Generative AI and the Burden of Interface Complexity
Who should do the heavy lifting of interface complexity? Definitely not the users!
Most AI applications today are either just a simple AI chat interface or the original application with the AI chat interface glued on top. Apparently, all it takes today is to take the chat window, slap it over any application, and we're done - now it's the time to put the AI-powered, AI-driven, or AI-whatever label on the company website. Profit!
One is almost dizzy from this inflation of chat interfaces. Of course, chat, conversational, or textual interfaces are valid and robust design concepts in specific use cases. Talking to other human beings online or a command line interface comes to mind, sure. But trying to squeeze all the commands into that tiny text field? No, please! We've been there - remember MS-DOS?
Author and designer Golden Krishna wrote a whole book around the statement that the best interface is no interface, and the engineers/designers of the current AI products apparently took notice. It's a valid concept but taken too far in the space of recent AI tools development. Mainly because the AI systems - in the same way as any other systems - have a certain level of complexity that cannot be designed away into the form of a simple chat interface.
As stated by Tesler's law, for any system, there is a certain amount of complexity that cannot be reduced. It implies three main takeaways:
The complexity needs to be assumed by either the system or the user.
As much as possible, the burden should be lifted from users.
We should not simplify the interface to the point of abstraction.
I argue most of today's AI systems are breaking this law by assuming most of the complexity burden to users. All the heavy lifting of controlling the application is left to users - the UI controls are gone, and all that remains is the chat interface. That requires unnecessary effort from users to remember various commands to control the results of generative AI.
We need to strike the balance between the chat interface and the traditional UI controls - not to design away so much of the interface that it's detrimental to user experience.
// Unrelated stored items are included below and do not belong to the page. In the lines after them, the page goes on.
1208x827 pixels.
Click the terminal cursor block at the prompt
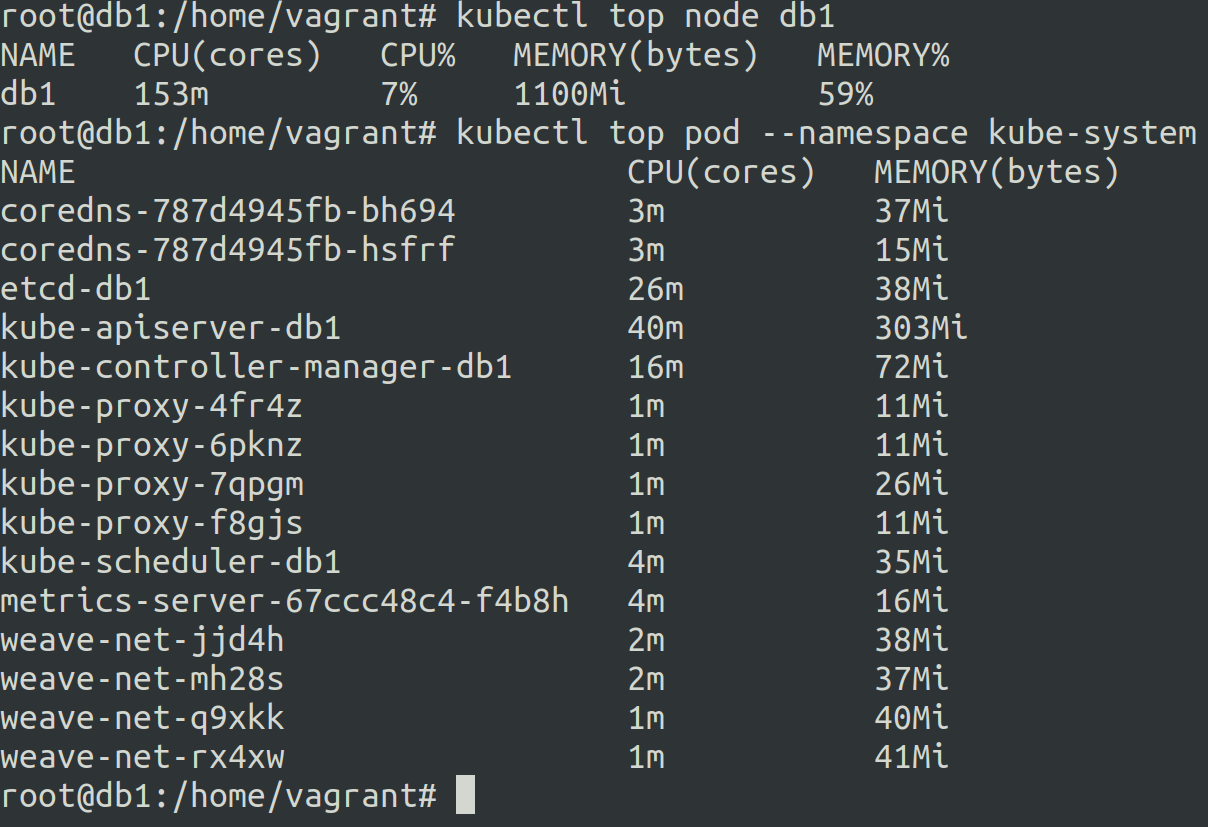(x=464, y=797)
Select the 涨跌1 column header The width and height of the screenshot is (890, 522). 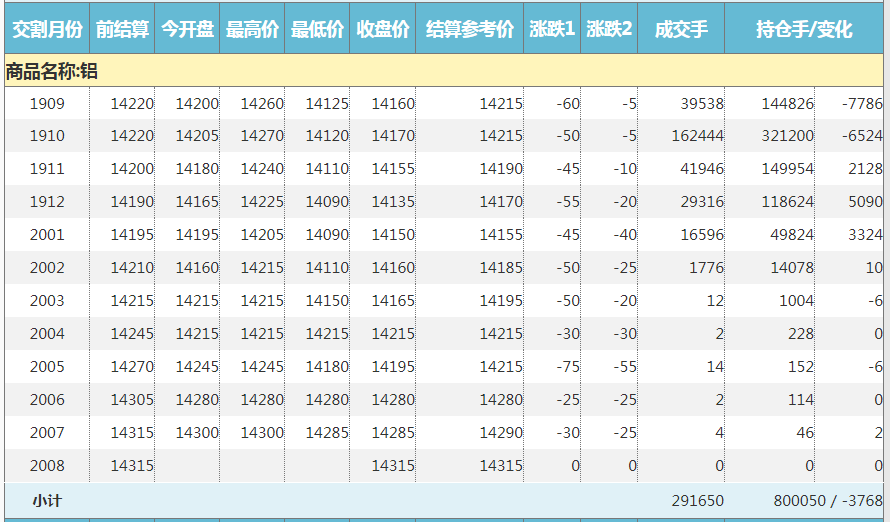pos(552,30)
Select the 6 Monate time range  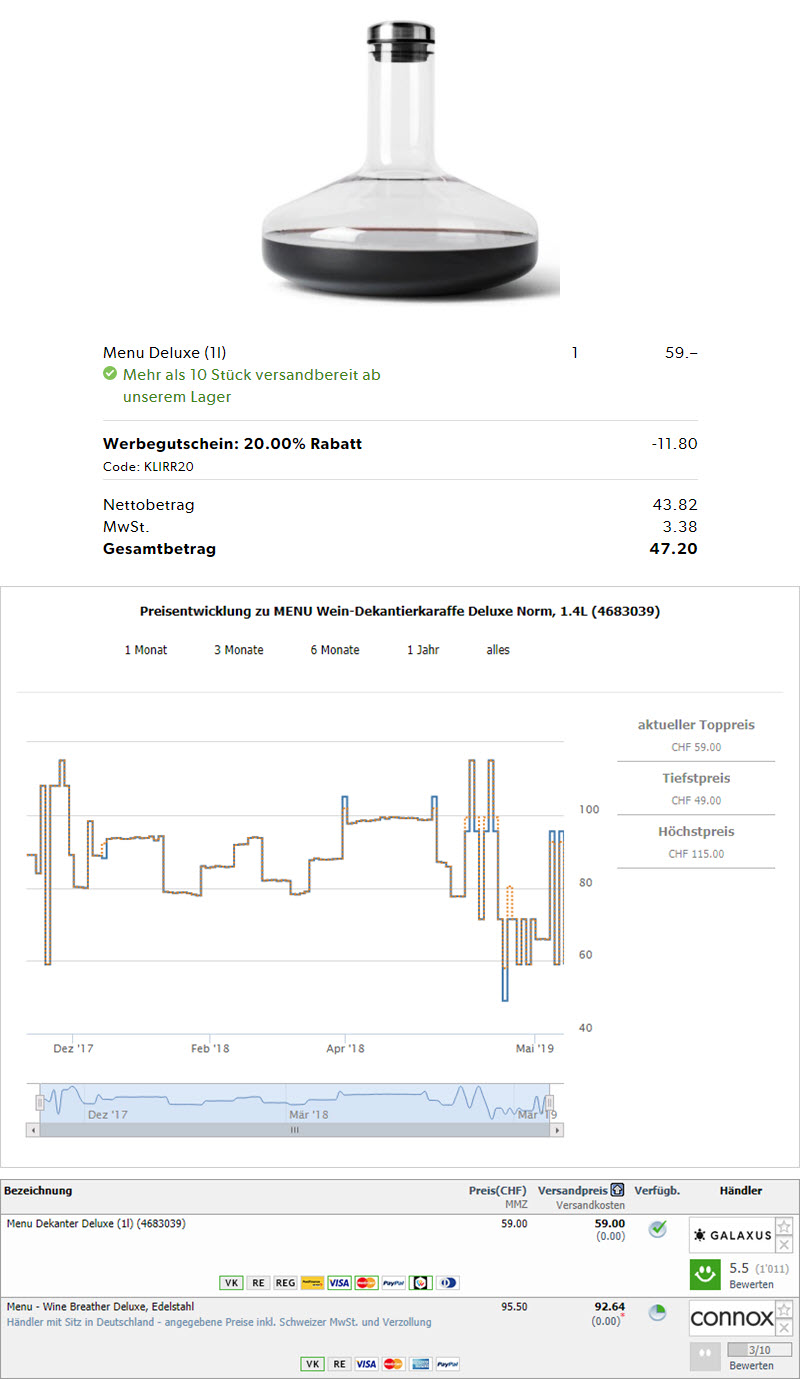click(x=335, y=650)
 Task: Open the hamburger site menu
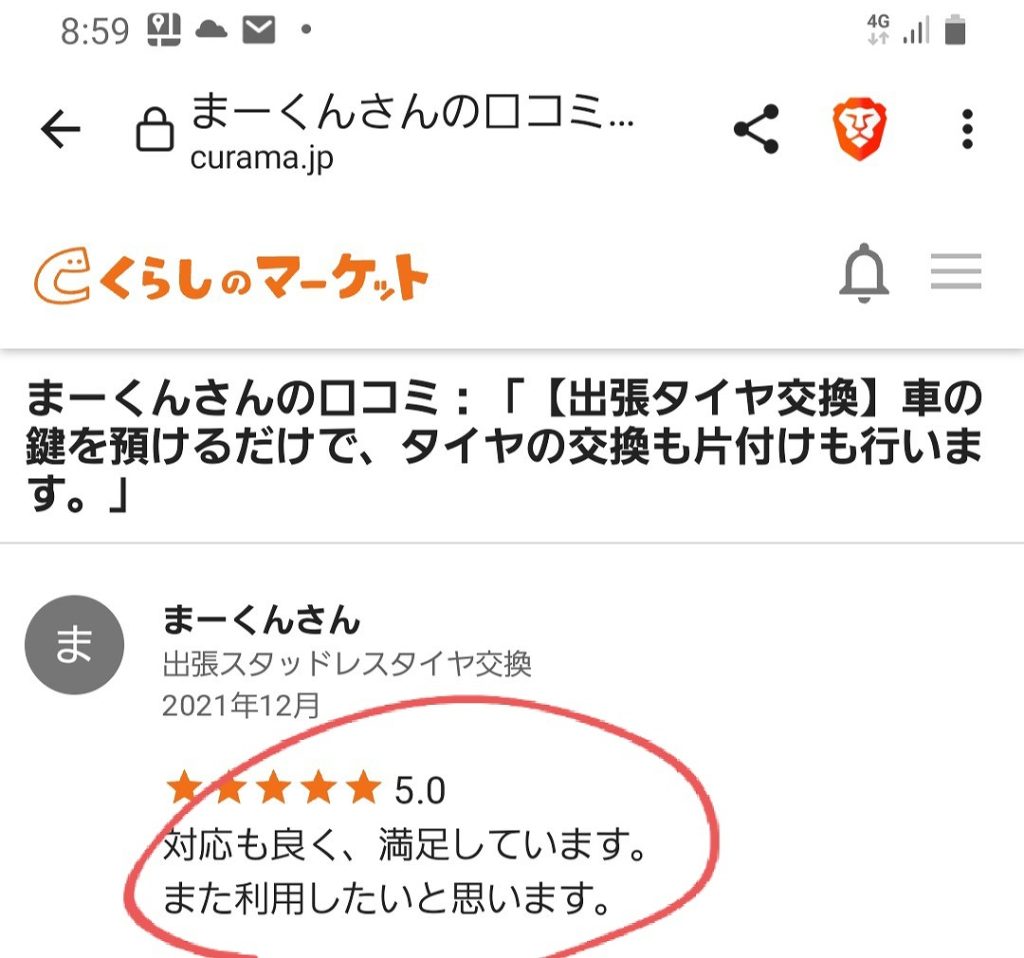click(x=956, y=271)
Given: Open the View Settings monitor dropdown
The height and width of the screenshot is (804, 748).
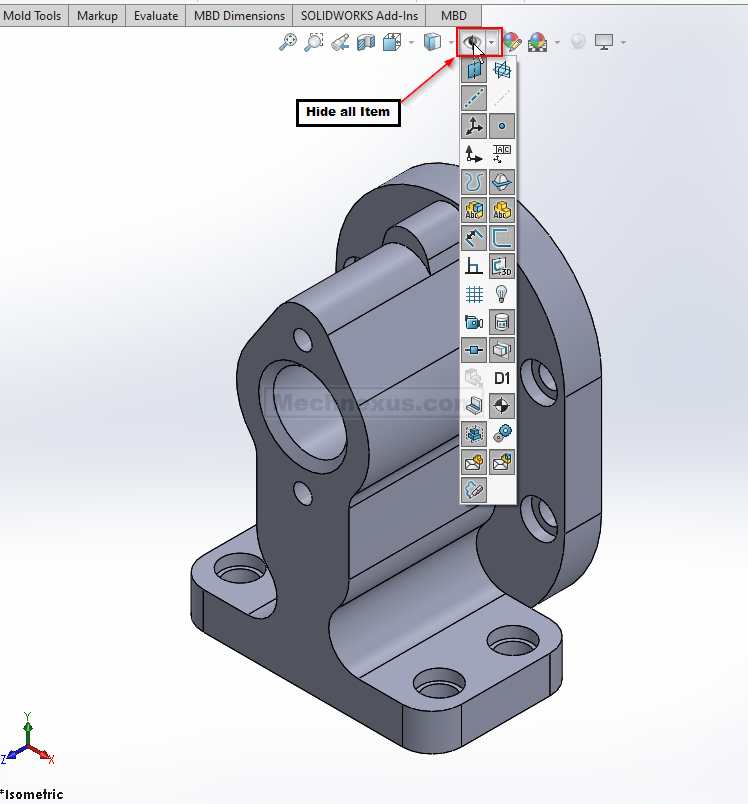Looking at the screenshot, I should (x=623, y=42).
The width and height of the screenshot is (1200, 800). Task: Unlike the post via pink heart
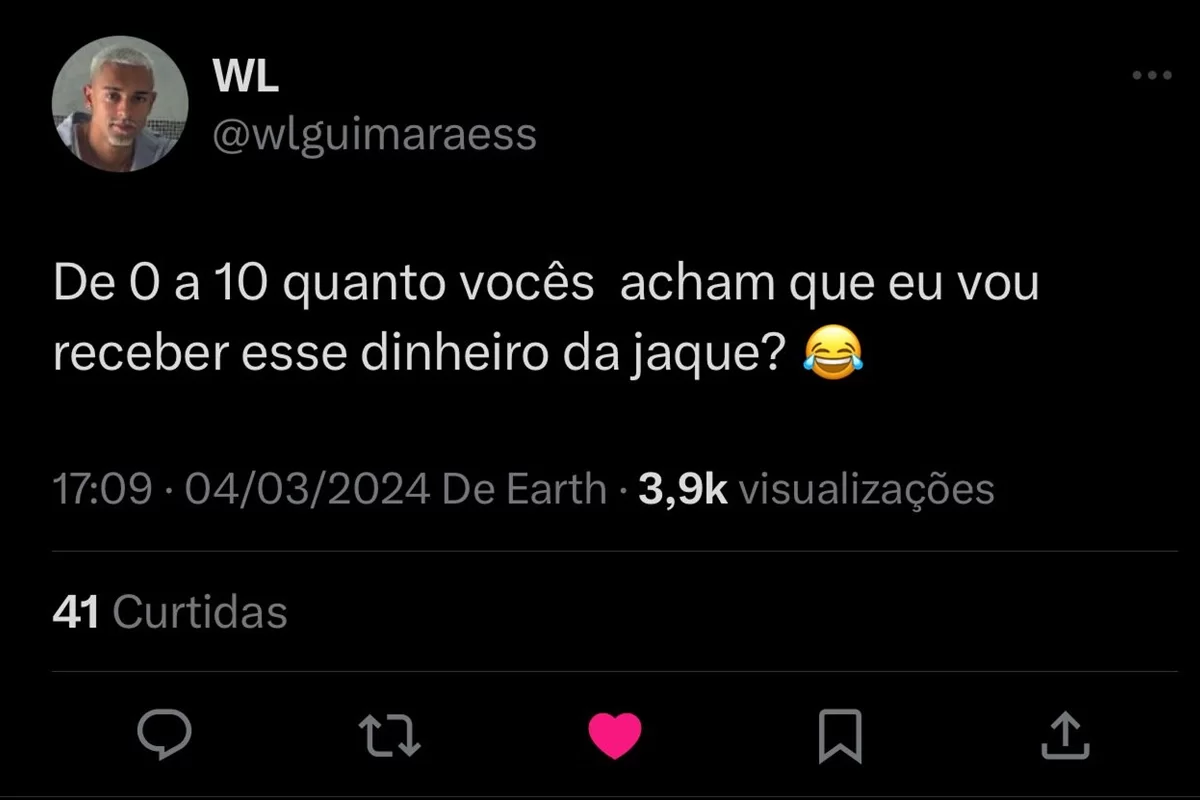[x=614, y=737]
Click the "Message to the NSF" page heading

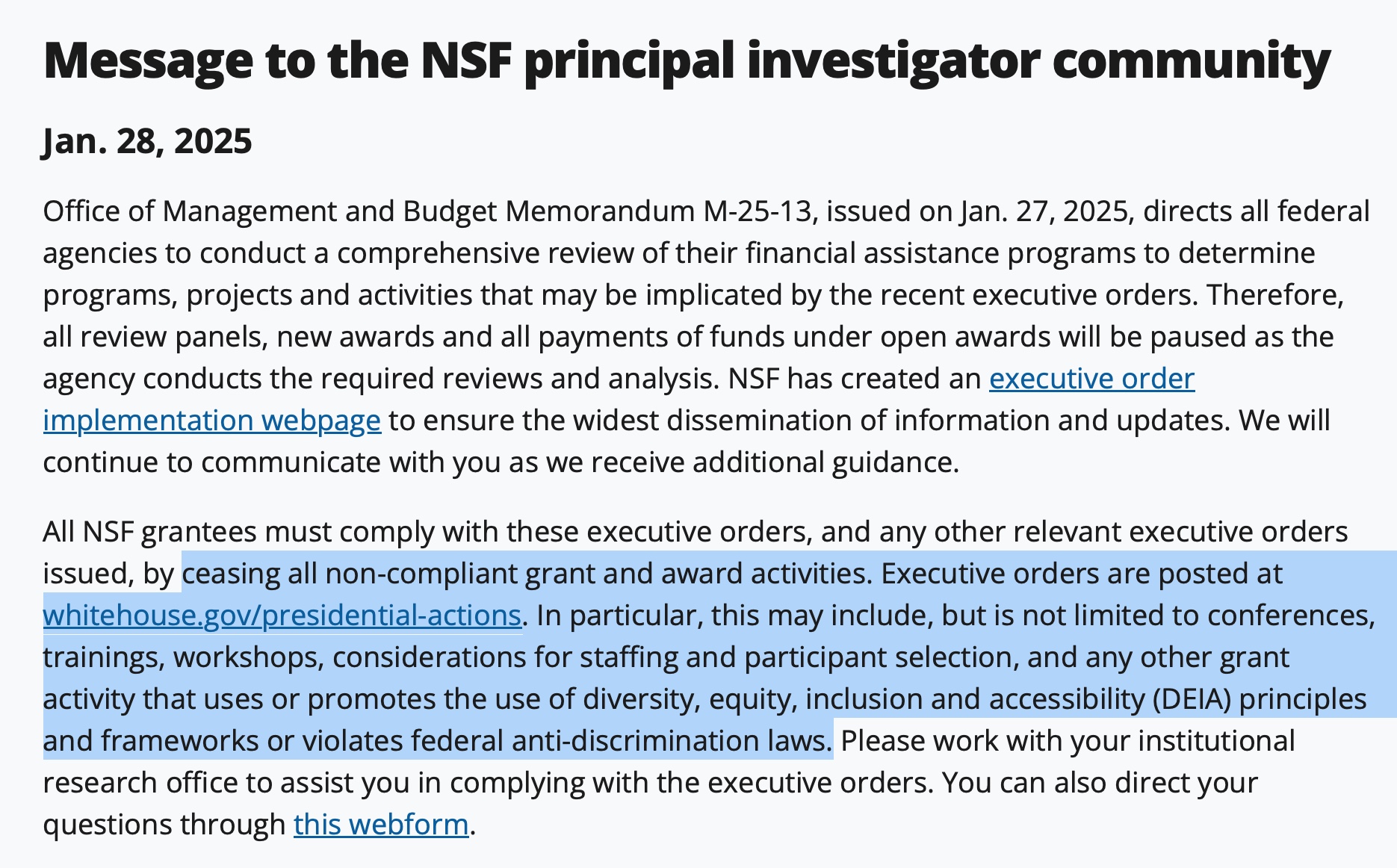tap(686, 60)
I think that the commands sent in the prompt to an AI system can be divided into two main categories. Let's look at generating images as an example, but the distinction works for other types of tools, too:
Creative commands - what should be generated - the subject and its properties
Technical commands - should it be artwork or photo, desired look, image aspect ratio, creative style, artist simulation, used colors, etc.
The distinction might be a little arbitrary, with a grey zone in the middle. But I still believe it serves a point applicable to the UX of such tools:
Technical commands should be lifted away from the textual prompt and user should be able to specify them with traditional UI elements like buttons, selectors, or sliders
These hybrid user interfaces were already mentioned by Jakob Nielsen in the article AI Is First New UI Paradigm in 60 Years: Future AI systems will likely have a hybrid user interface that combines elements of both intent-based and command-based interfaces while still retaining many GUI elements. I could not agree more - I strongly believe this is the way forward to allow AI capabilities to wider audiences.
Let's now look at how Adobe Firefly implements this hybrid interface. Firefly starts with a standard AI chat interface. It already contains animated suggestions of prompts together with the images in the background. These hints are great for overcoming the user's initial fear of an empty chatbox:
After the user enters the prompt, after a few seconds of processing, the following interface is shown:
The interface shows both the conversational interface for creative commands and the traditional UI for technical controls - this combination offers a wide range of possibilities for manipulating the image and creating different artistic styles without the need to type all the commands manually. The difference in the user interface and experience is striking when compared with other image-generating tools like Midjourney or DALL-E via ChatGPT:
With Firefly, Adobe did a great job with a hybrid user interface - it nicely combines creative and technical controls into one cohesive user interface, allowing even less experienced users to create a wide range of image styles. You might argue that the comparison is unfair since ChatGPT is a universal tool, and Firefly specializes in image generation. I think it's just a lazy solution that is hostile to the users. Since ChatGPT is invoking a specific image-generating model (DALL-E), it should also invoke image-specific contextual controls to accompany the bare chat interface. But that is a topic for a different article.